Venture forth to celebrate Indie Bookstore Day!

Today’s the second day of May

First-ever Indie Bookstore Day

So browse the shelves, explore the nooks

Talk with folks about the books

Not just the books that grab the news

But those with fresh ideas and views.

Get to know the friendly clerks

Who know the authors and their works.

Today’s a day to celebrate

What makes each indie bookstore great!

Yes, this is a bit tardy, but it’s not too late – because your indie is likely to be within walking distance. And there will be a warm welcome, possibly a cup of tea, waiting for you. There may also be special Independent Bookstore literary gifts available only at indies, gifts including signed prints by graphic novelist Chris Ware and Captain Underpants creator Dav Pilkey, a Roz Chast tote bag, a signed collection of essays by Roxanne Gay, or a set of tea towels with sayings by Lemony Snicket and Pat Conroy – stuff you won’t find online.

Over 400 stores around the country are participating in this new national holiday – each with its own unique panache, of course.

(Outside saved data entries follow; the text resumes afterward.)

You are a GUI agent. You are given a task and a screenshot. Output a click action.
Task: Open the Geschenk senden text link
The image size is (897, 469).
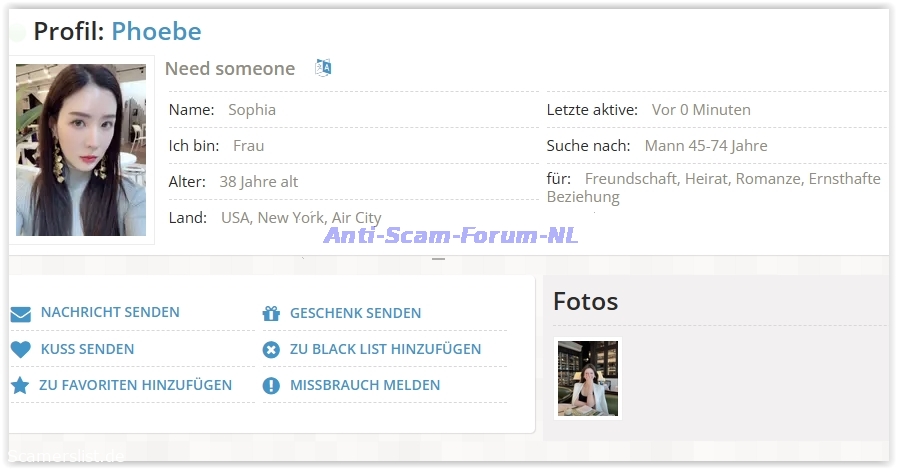point(355,313)
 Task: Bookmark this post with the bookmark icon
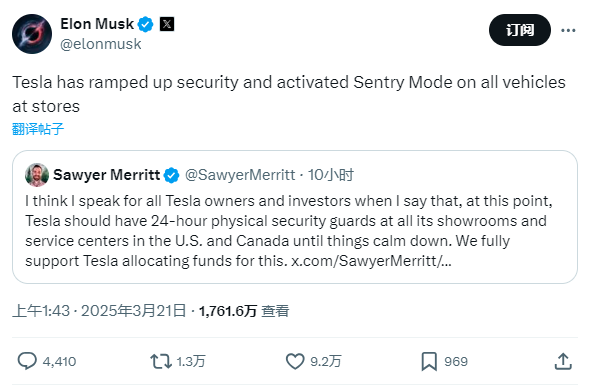[x=429, y=361]
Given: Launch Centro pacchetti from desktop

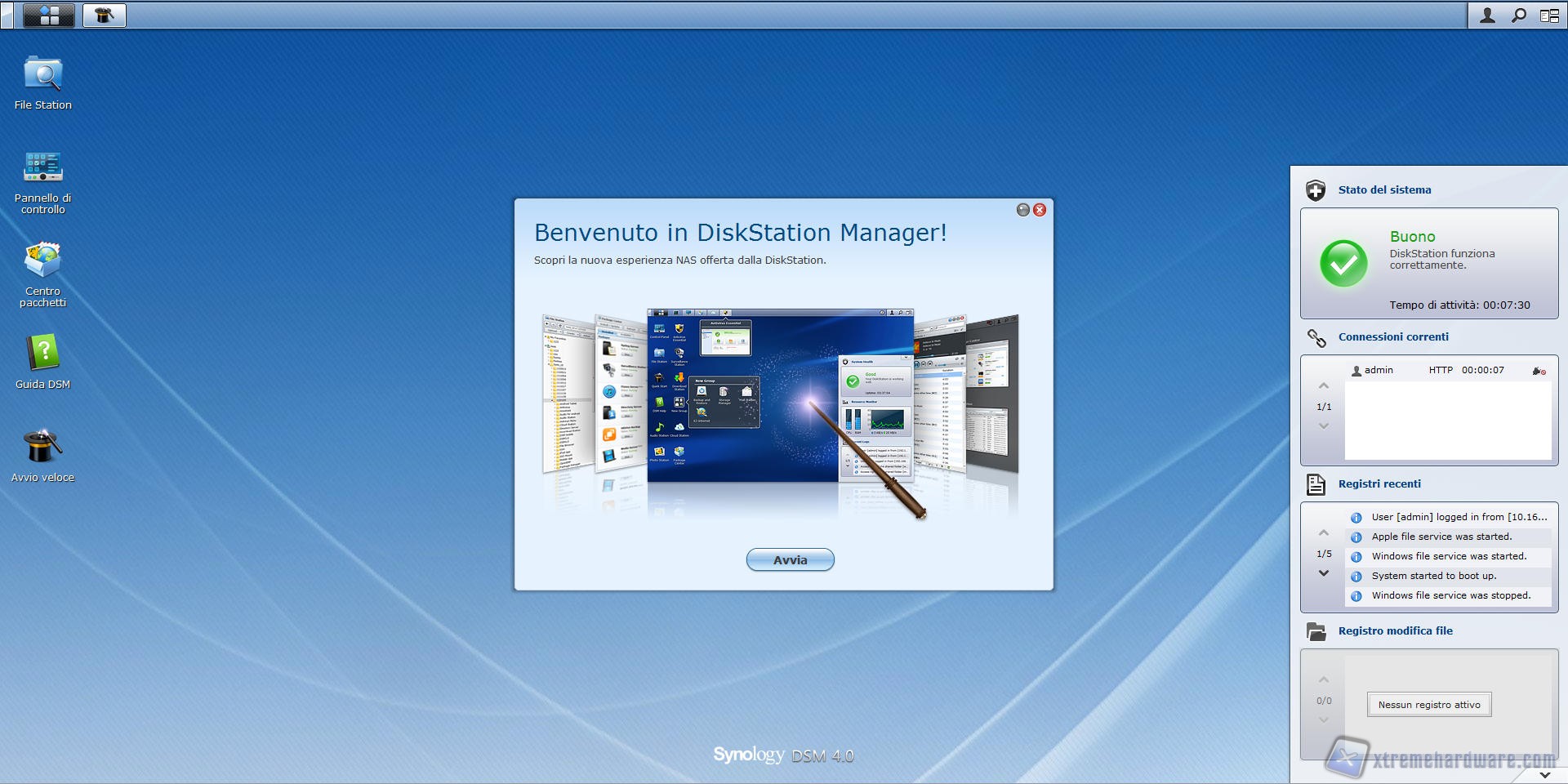Looking at the screenshot, I should click(x=42, y=262).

The media offer some good points of entry to the many local options — MPR heralded Indie Bookstore Day with a lively discussion on Kerri Miller’s show and nice profiles and photos of some of the area’s indie’s by Tracy Mumford (

Meanwhile, the Strib’s Laurie Hertzel provides an informative post about what’s happening at some of the TC’s indies. ( Laurie offers a gentle suggestion that readers might want to spend the day visiting all of the area’s indie treasures. It’s a fun – if overwhelming – idea.

I’m thinking of an opposite approach – spending a few hours exploring the nooks and crannies –physical and intellectual – of just one neighborhood gem.   Either approach offers a lovely way to learn more about the creative ways in which independent bookstores enhance and expand this community of the book.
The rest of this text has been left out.